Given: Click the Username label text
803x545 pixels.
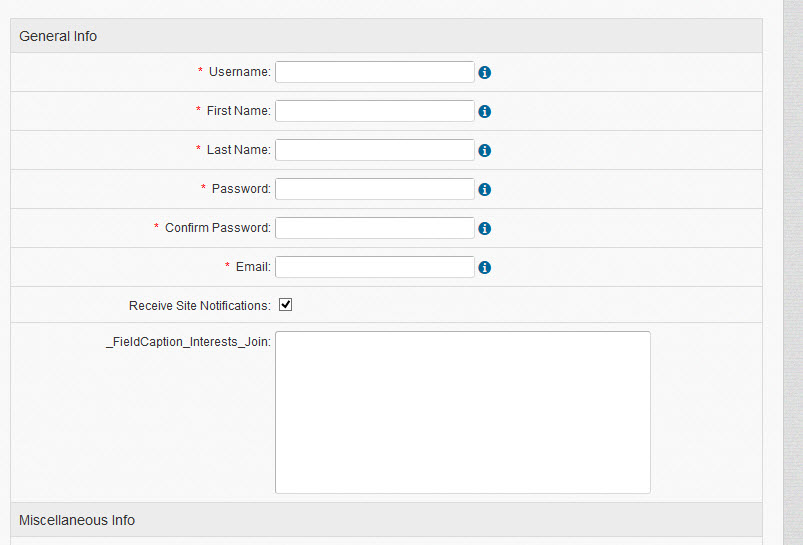Looking at the screenshot, I should click(240, 72).
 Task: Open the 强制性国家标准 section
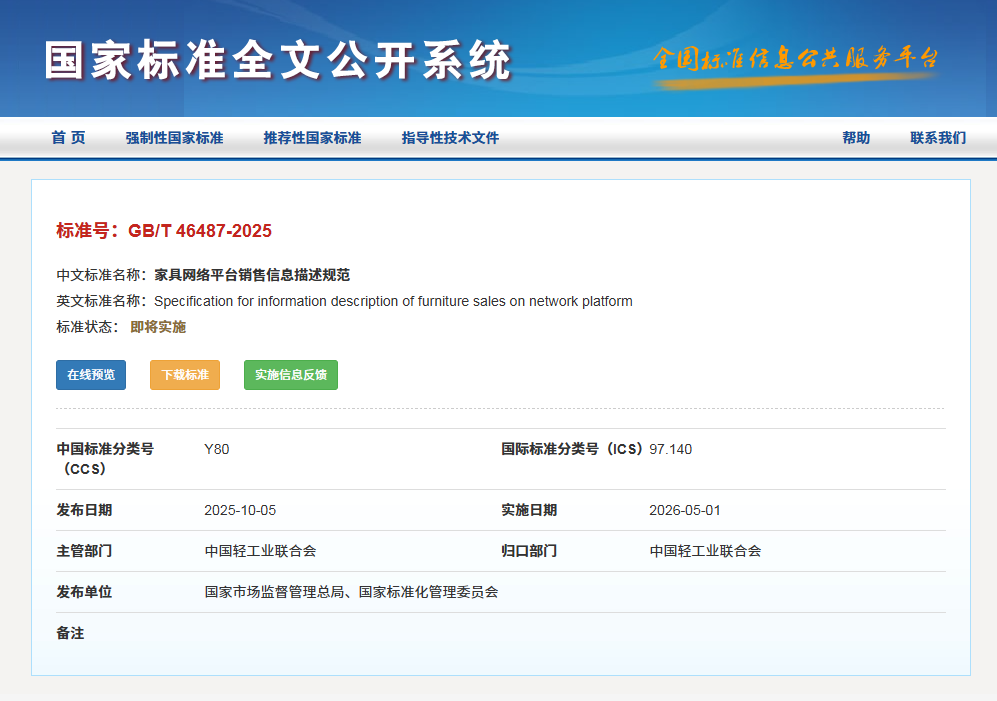174,138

------------------------

- **Assigned task**
Your job is to transcribe the entries above exactly; skip the pictures.

- **Solution**
Given: Click the Username label text
803x545 pixels.
Looking at the screenshot, I should click(240, 72).
 Task: Open the 强制性国家标准 section
174,138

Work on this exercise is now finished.